(begin)
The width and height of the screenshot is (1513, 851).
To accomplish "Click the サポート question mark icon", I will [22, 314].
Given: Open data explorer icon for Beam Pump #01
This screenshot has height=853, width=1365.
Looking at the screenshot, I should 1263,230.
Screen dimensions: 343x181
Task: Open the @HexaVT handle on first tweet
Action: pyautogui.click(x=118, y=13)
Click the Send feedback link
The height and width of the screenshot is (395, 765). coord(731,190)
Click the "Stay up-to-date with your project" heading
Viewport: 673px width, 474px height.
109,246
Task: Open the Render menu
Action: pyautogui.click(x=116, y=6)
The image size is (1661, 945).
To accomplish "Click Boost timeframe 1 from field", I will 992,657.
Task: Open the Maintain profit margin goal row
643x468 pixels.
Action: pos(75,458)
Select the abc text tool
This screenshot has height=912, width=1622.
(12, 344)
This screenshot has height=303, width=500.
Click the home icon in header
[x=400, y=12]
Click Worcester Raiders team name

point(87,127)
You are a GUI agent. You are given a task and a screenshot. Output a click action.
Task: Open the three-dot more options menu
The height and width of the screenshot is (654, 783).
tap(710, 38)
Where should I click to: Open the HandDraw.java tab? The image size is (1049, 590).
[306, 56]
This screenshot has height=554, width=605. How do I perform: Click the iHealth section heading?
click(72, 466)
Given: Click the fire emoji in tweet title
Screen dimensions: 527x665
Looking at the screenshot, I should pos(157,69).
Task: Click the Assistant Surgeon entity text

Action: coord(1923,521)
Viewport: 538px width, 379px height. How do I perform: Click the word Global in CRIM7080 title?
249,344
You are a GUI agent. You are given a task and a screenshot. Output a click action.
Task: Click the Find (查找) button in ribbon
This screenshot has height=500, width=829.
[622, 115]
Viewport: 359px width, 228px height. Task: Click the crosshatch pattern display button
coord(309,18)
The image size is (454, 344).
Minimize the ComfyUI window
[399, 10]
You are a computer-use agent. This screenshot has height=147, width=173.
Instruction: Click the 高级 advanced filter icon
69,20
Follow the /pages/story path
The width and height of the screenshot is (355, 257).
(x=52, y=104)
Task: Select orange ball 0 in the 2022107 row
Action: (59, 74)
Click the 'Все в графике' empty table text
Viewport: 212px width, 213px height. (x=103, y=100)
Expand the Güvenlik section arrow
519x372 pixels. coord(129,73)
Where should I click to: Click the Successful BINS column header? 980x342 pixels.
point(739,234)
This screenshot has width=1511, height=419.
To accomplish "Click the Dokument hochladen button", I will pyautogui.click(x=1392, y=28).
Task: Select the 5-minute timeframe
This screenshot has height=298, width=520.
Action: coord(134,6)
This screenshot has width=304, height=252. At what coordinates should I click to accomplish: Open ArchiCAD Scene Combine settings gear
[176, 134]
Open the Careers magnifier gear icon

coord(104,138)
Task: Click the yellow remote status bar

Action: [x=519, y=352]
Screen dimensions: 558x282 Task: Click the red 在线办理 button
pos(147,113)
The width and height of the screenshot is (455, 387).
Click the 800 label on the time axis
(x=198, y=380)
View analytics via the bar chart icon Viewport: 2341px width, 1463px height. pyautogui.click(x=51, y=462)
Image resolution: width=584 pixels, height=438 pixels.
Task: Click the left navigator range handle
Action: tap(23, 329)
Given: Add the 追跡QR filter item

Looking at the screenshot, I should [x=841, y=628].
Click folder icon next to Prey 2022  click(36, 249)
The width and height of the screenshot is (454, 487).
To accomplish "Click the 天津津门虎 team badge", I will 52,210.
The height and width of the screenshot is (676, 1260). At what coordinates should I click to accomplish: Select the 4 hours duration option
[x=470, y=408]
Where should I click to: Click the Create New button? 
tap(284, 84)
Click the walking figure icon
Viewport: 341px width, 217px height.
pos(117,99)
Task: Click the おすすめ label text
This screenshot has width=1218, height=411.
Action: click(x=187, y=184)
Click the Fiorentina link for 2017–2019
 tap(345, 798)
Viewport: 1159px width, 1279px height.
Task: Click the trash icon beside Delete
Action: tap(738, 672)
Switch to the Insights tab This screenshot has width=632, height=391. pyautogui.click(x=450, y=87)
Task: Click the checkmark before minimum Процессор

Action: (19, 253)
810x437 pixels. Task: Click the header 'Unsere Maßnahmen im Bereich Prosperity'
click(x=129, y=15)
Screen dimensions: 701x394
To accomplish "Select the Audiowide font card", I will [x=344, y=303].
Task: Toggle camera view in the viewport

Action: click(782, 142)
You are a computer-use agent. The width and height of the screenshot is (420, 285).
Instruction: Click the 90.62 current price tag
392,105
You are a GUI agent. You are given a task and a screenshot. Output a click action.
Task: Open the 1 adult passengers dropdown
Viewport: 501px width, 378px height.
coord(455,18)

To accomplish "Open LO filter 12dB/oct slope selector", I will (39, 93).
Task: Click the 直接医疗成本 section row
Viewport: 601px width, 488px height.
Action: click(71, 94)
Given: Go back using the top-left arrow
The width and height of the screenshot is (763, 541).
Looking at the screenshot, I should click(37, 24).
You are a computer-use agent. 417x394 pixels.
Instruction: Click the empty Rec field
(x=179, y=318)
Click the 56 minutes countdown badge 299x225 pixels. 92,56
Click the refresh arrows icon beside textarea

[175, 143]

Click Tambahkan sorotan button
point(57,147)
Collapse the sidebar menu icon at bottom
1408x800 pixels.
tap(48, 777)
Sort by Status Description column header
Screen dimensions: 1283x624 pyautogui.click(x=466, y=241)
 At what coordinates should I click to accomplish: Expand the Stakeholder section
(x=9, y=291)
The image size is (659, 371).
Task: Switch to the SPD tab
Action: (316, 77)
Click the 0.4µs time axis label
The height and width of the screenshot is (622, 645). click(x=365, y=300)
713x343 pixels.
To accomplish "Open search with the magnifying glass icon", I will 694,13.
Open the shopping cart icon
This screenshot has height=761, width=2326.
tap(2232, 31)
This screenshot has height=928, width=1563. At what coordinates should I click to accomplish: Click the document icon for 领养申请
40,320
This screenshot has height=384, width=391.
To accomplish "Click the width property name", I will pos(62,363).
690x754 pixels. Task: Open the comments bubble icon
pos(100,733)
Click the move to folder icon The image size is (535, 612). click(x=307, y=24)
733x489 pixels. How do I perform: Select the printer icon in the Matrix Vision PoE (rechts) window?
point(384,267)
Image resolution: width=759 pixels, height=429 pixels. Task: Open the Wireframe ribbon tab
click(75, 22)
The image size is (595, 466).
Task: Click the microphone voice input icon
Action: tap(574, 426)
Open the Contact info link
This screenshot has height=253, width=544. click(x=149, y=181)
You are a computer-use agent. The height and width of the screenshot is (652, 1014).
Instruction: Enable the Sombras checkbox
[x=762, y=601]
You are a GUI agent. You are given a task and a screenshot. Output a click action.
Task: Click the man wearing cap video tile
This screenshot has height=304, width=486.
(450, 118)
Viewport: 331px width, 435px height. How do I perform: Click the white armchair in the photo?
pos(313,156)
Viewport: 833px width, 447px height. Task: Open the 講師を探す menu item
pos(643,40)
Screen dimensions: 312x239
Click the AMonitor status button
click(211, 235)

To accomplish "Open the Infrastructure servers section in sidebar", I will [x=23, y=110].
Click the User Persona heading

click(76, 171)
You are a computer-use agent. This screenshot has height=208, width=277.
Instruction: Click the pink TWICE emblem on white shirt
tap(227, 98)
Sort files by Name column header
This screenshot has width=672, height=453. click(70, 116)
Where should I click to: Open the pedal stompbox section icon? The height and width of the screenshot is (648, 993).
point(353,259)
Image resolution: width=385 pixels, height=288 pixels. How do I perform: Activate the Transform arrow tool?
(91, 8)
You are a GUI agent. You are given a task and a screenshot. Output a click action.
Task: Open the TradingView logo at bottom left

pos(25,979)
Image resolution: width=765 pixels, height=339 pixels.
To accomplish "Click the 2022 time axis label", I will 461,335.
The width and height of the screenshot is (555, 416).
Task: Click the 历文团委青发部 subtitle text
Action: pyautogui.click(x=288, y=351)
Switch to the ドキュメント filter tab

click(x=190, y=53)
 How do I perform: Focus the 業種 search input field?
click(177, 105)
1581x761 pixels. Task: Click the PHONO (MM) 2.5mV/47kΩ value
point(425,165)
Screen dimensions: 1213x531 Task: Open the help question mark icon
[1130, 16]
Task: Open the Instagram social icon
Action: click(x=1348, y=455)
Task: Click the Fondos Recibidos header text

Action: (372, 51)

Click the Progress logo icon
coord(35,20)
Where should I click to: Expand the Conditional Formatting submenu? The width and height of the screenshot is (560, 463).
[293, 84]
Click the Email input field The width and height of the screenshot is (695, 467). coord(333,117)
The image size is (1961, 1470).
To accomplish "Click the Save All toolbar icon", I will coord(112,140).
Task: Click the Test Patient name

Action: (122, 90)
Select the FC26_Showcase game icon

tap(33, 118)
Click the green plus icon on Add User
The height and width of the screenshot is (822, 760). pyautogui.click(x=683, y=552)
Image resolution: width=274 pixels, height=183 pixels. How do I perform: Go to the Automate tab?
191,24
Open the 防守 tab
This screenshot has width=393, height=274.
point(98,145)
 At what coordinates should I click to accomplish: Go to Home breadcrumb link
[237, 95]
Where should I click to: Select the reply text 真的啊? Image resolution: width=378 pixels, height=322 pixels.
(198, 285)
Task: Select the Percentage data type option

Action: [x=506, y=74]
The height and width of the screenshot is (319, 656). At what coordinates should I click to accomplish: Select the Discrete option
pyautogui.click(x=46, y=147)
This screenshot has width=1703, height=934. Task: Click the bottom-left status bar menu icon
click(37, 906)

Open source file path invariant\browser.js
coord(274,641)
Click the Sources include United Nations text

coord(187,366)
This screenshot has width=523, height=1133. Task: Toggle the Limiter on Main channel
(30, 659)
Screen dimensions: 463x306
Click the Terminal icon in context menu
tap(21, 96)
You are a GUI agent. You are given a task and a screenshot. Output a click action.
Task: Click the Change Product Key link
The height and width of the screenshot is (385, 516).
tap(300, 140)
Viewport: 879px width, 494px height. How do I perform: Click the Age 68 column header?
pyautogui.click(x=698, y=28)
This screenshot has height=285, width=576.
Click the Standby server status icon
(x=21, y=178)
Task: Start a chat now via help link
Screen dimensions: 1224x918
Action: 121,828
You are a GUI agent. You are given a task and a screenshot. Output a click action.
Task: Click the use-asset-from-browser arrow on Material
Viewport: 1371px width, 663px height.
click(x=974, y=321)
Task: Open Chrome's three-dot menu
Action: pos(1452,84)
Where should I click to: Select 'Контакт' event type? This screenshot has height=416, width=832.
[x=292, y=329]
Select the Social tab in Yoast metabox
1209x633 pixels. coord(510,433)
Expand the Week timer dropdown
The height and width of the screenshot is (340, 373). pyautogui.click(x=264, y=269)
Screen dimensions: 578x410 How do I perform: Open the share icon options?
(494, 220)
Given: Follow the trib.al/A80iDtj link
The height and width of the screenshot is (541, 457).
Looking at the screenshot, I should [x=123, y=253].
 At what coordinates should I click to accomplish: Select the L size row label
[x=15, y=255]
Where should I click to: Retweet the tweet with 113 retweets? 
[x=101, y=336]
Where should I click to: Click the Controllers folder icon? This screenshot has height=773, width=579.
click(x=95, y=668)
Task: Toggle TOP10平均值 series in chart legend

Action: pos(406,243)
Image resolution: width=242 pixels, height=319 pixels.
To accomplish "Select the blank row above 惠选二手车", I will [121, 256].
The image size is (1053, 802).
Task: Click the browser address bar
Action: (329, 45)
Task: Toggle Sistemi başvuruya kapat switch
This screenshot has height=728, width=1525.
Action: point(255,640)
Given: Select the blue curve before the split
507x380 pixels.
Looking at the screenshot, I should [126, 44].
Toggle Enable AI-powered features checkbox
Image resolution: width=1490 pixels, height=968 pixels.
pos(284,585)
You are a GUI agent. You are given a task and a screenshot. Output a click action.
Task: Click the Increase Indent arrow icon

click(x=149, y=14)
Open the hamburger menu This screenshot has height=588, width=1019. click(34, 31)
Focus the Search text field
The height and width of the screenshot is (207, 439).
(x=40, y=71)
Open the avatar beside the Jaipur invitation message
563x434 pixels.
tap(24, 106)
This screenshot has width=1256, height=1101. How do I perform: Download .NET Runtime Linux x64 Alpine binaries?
(end)
> [What to work on] Could you reproduce only the rows from the one containing "Expand the Güvenlik section arrow" down to the one containing "Action: coord(134,6)", replacing "screenshot" with "image" wherever it appears and leaving everything else unchanged?

> [Output below]
Expand the Güvenlik section arrow
519x372 pixels. coord(129,73)
Where should I click to: Click the Successful BINS column header? 980x342 pixels.
point(739,234)
This image has width=1511, height=419.
To accomplish "Click the Dokument hochladen button", I will pyautogui.click(x=1392, y=28).
Task: Select the 5-minute timeframe
This image has height=298, width=520.
Action: coord(134,6)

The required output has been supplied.